Em recente decisão judicial, foi determinado que administradora de cartão de crédito reduza a taxa de juros remuneratórios, limitando-a em 12% ano, e que esta taxa seja capitalizada anualmente, e não mensalmente, como é praxe deste tipo de empresa. E mais, ficou reconhecido que a tal empresa não são instituições financeiras.
Portanto, se uma instituição financeira, para funcionar regularmente, necessita de prévia autorização do Banco Central, e se às administradoras de cartões de crédito é garantido o funcionamento sem tal chancela, então, é porque evidentemente não se revestem da qualidade de instituição financeira e, portanto, não estão ao abrigo da famigerada Lei nº. 4.595/64 – (Dispõe sobre a política e as instituições monetárias, bancárias e creditícias, cria o Conselho Monetário Nacional e dá outras providências).
Ainda, determinou a devolução de todos os valores pagos de forma indevida, visto que, reconhecendo entendimento jurisprudencial dominante, afirmou não carecer o consumidor provar o erro no pagamento voluntário de quantia indevida, ou seja, basta a cobrança ilegal para possibilitar a devolução daquilo que foi pago.

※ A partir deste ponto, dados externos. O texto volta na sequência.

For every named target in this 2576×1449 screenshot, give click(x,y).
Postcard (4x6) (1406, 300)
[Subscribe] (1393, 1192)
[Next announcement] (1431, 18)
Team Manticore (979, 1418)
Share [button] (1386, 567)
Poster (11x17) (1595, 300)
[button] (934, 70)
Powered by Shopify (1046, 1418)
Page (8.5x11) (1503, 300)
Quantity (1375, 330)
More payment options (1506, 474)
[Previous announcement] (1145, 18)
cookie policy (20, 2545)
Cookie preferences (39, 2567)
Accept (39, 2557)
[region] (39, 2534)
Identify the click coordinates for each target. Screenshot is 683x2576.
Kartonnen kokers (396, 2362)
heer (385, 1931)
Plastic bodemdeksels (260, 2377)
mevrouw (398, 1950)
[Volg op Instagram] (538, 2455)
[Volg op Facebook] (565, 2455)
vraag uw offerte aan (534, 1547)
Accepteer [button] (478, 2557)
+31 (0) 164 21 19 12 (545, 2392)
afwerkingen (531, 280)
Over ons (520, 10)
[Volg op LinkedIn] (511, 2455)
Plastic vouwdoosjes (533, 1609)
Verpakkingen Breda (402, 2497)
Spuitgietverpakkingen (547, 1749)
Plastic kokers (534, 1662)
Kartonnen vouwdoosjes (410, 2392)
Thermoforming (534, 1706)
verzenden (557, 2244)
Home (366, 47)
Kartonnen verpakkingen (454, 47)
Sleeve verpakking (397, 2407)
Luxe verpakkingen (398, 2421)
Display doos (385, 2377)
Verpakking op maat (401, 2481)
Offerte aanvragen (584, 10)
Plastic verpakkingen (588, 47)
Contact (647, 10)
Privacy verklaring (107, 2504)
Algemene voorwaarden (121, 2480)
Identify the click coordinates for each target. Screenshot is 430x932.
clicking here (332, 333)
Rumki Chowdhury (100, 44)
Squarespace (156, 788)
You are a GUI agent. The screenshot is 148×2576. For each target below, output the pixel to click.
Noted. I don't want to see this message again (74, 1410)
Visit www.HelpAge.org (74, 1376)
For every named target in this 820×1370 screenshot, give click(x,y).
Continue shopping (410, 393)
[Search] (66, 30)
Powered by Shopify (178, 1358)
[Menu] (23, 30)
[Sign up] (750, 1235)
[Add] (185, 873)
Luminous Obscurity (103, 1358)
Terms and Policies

Quanto à questão de se sentir compelida de seu nome ir parar nos órgãos de proteção ao crédito SERASA ou SCPC, esta é, sem dúvidas, mais uma arma que eles têm para coagir e compelir os consumidores inadimplentes, portanto, tudo que estiver sob discussão judicial, o credor não poderá ficar com o nome no rol de inadimplentes. Exerça seus direitos e não se intimide, assim estará contribuindo para melhorar a relação de consumo entre fornecedores e consumidores.